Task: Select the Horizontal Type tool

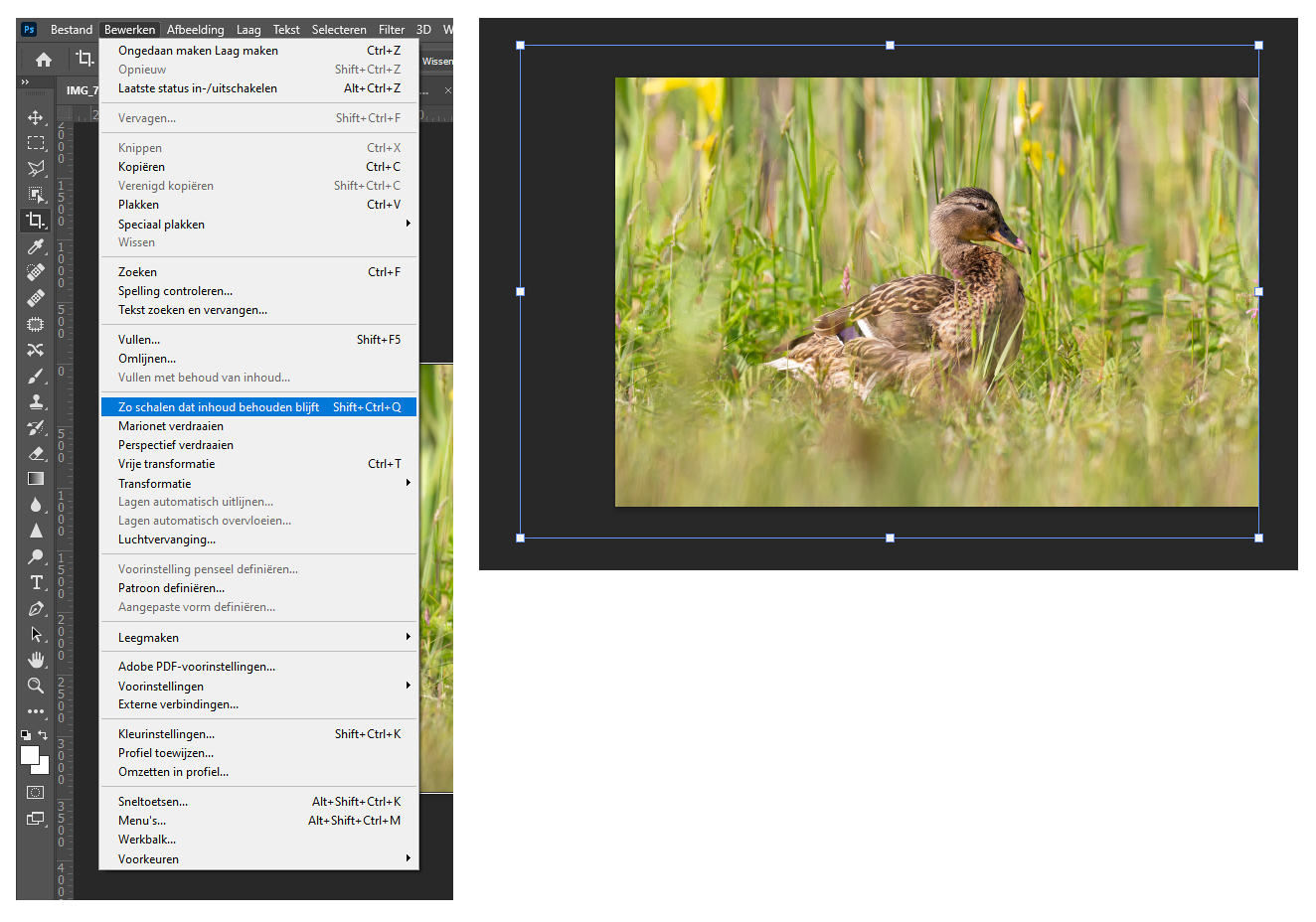Action: [36, 582]
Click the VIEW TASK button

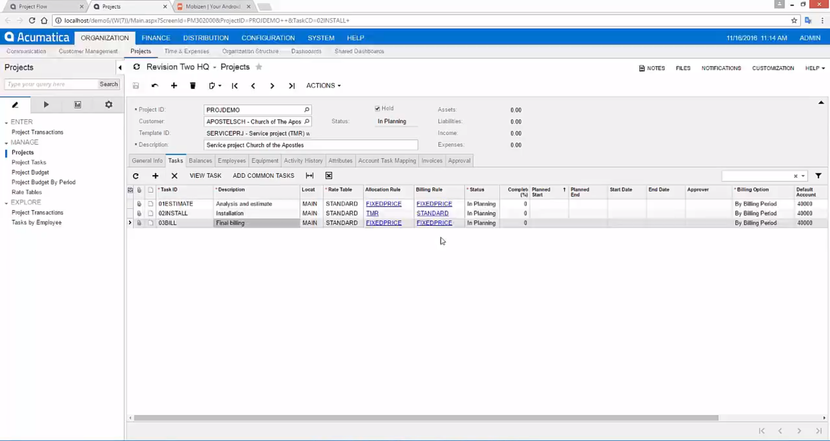click(x=205, y=176)
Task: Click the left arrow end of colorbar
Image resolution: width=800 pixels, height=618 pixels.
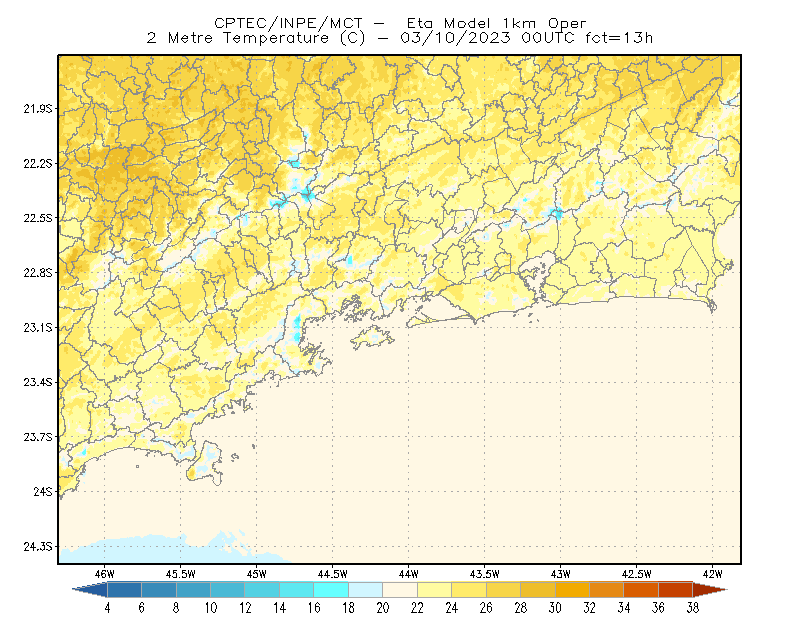Action: click(x=90, y=590)
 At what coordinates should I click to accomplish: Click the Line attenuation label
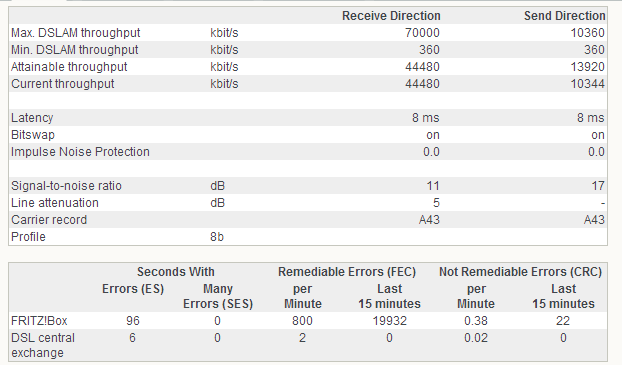55,203
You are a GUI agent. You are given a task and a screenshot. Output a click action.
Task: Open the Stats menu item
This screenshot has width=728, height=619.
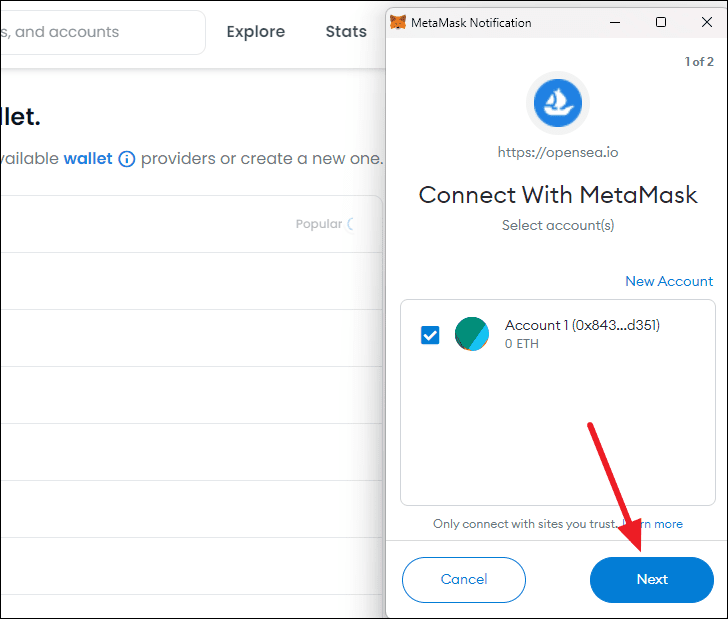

^^^^^^^^^^^^^^^^

**PROBLEM TO WORK ON:** Beginning with the line that contains "Image resolution: width=800" in the data above, please copy each line exactly until the last line, both ends included, skipping any pictures.

**WRITTEN REPLY:**
Image resolution: width=800 pixels, height=618 pixels.
Action: click(x=90, y=590)
 At what coordinates should I click to accomplish: Click the Line attenuation label
55,203
You are a GUI agent. You are given a task and a screenshot. Output a click action.
Task: Open the Stats menu item
This screenshot has width=728, height=619.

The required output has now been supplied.